> On Sep 19, 2016, at 2:11 PM, Zachary Turner <ztur...@google.com> wrote:
> On Mon, Sep 19, 2016 at 2:02 PM Greg Clayton <gclay...@apple.com> wrote:
> > • Separate testing tools
> > • One question that remains open is how to represent
> > the complicated needs of a debugger in lit tests. Part a) above covers the
> > trivial cases, but what about the difficult cases? In
> > https://reviews.llvm.org/D24591 a number of ideas were discussed. We
> > started getting to this idea towards the end, about a separate tool which
> > has an interface independent of the command line interface and which can be
> > used to test. lldb-mi was mentioned. While I have serious concerns about
> > lldb-mi due to its poorly written and tested codebase, I do agree in
> > principle with the methodology. In fact, this is the entire philosophy
> > behind lit as used with LLVM, clang, lld, etc.
> We have a public API... Why are we going to go and spend _any_ time on doing
> anything else? I just don't get it. What a waste of time. We have a public
> API. Lets use it. Not simple enough for people? Tough. Testing a debugger
> should be done using the public API except when we are actually trying to
> test the LLDB command line in pexpect like tests. Those and only those are
> fine to covert over to using LIT and use text scraping. But 95% of our
> testing should be done using the API that our IDEs use. Using MI? Please no.

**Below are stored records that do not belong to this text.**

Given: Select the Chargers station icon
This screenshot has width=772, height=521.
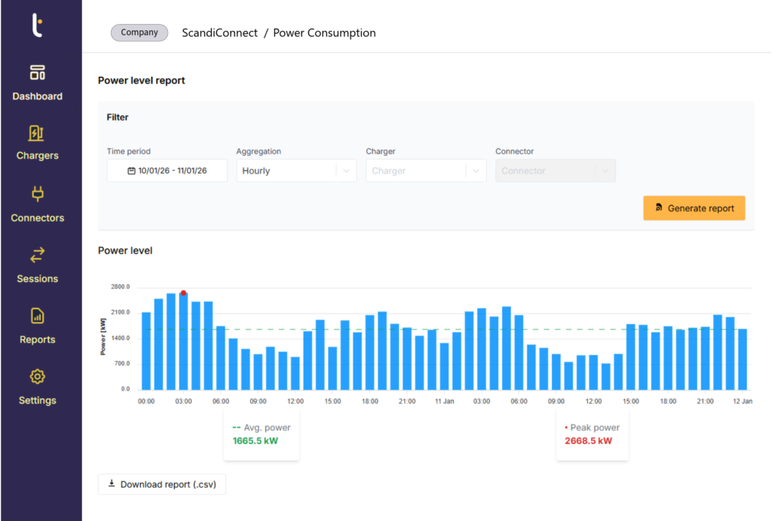Looking at the screenshot, I should click(37, 133).
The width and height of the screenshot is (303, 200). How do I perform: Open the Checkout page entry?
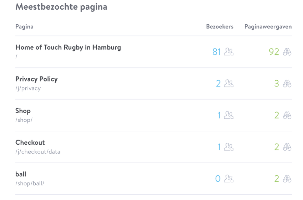pyautogui.click(x=30, y=143)
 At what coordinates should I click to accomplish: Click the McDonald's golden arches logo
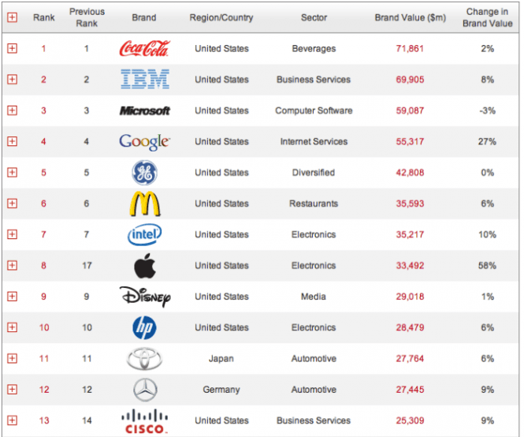[144, 204]
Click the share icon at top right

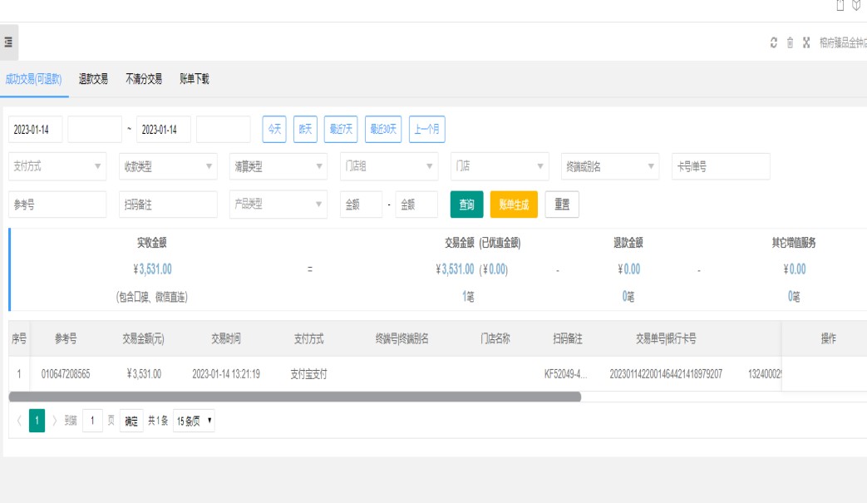[x=840, y=6]
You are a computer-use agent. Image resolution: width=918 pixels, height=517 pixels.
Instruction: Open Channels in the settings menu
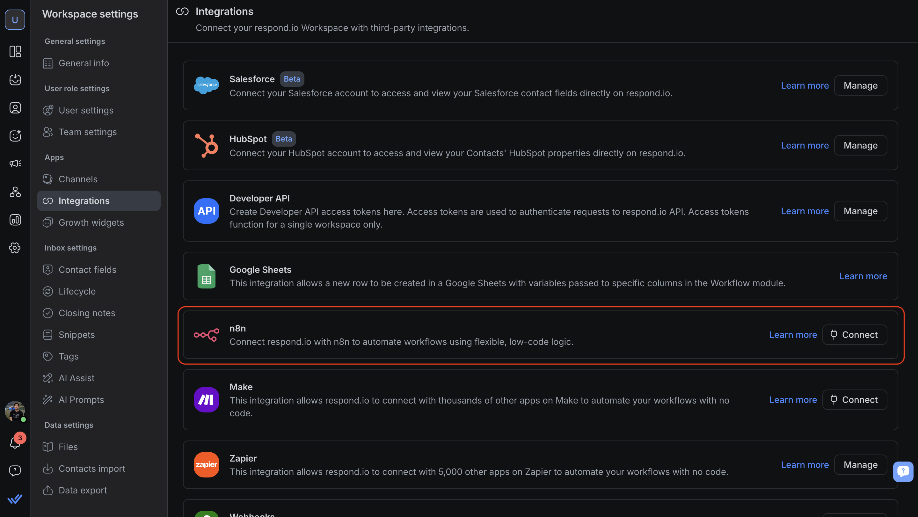pos(78,179)
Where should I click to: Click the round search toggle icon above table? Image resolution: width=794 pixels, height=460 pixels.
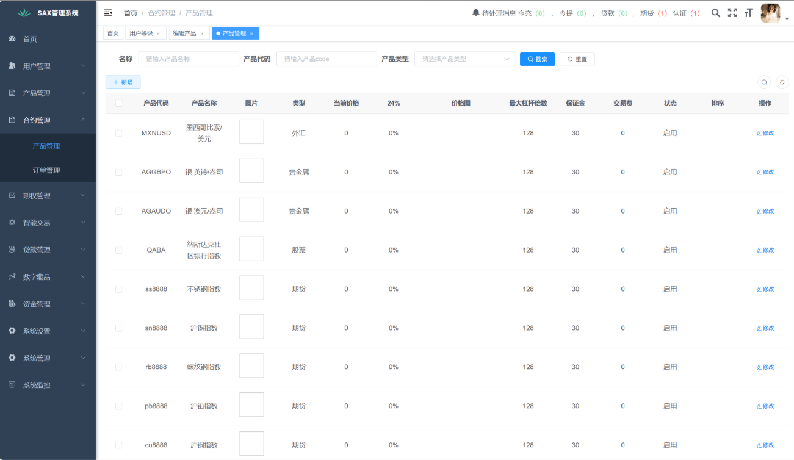[763, 82]
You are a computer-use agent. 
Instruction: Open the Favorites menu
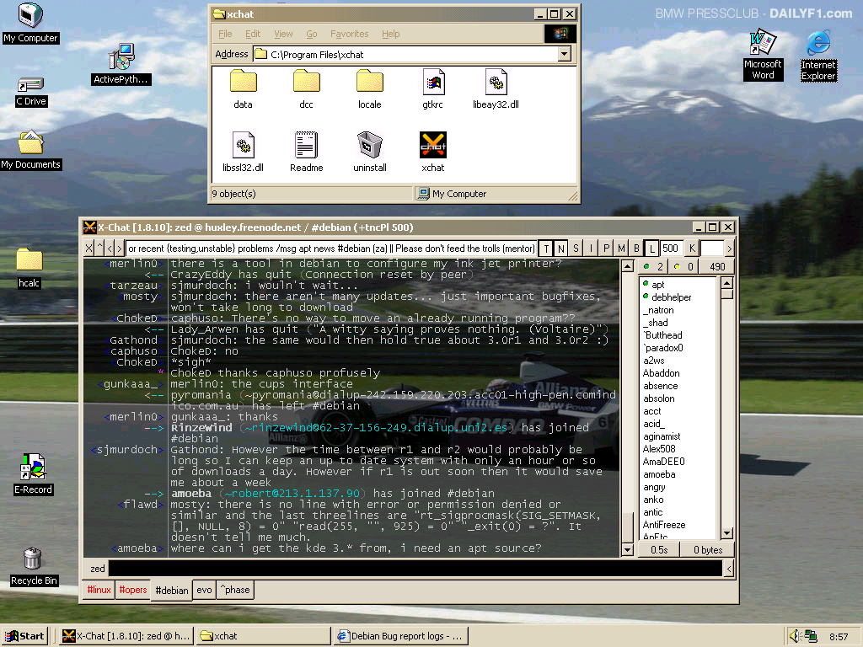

> FWIW, I agree with you about mi.
> That said, the public api is problematic. Here you've got an API which, once
> you do something to, is set in stone forever. And yet in order to test
> something, you have to add it to the API. So now, in order to test
> something, you have to make a permanent change to a public API that can never
> be undone.
So let me clarify: I don't want people adding to the public API for the sole
reason of testing.. That falls into the "test another way" category. So I
should have said "add it to the public API if it would be a valid addition to
the public API.
> It's also a public facing API, when a lot of the stuff we need to be able to
> look at and inspect is not really suitable for public consumption.
Again, this falls into the "test another way" category as is perfect for gtest
> If something is a public API that can never be changed once it's added, then
> there should be an extremely strict review process in order to add something
> to it. It should be VERY HARD to modify (it's currently not, which is a
> debate for another day, but anyway...). And yet that's fundamentally
> incompatible with having tests be easy to write. When it's hard to add the
> thing you need to add in order to write the test, then it's hard to write the
Yes yes yes. Sorry about the confusion. My first sentence should clear this
> Furthermore, with a system such as the one I proposed, you could even run
> tests with LLDB_DISABLE_PYTHON. IDK about you, but that would be *amazing*
> from my point of view. Even though I spent months making Python 3 work, I
> would be happy to burn it all with fire and go back to just Python 2 if we
> had a viable testing strategy.
I am not opposed to that. That being say we could start having most API tests
actually use the C++ public API and have the tests written in C++. We would
need a .a file with some canned functionality in it, but anything that is
testing the public API could just be C++.
So I definitely don't want people adding to the public API just for testing.
The rules should be:
- Does my feature belong in the public API?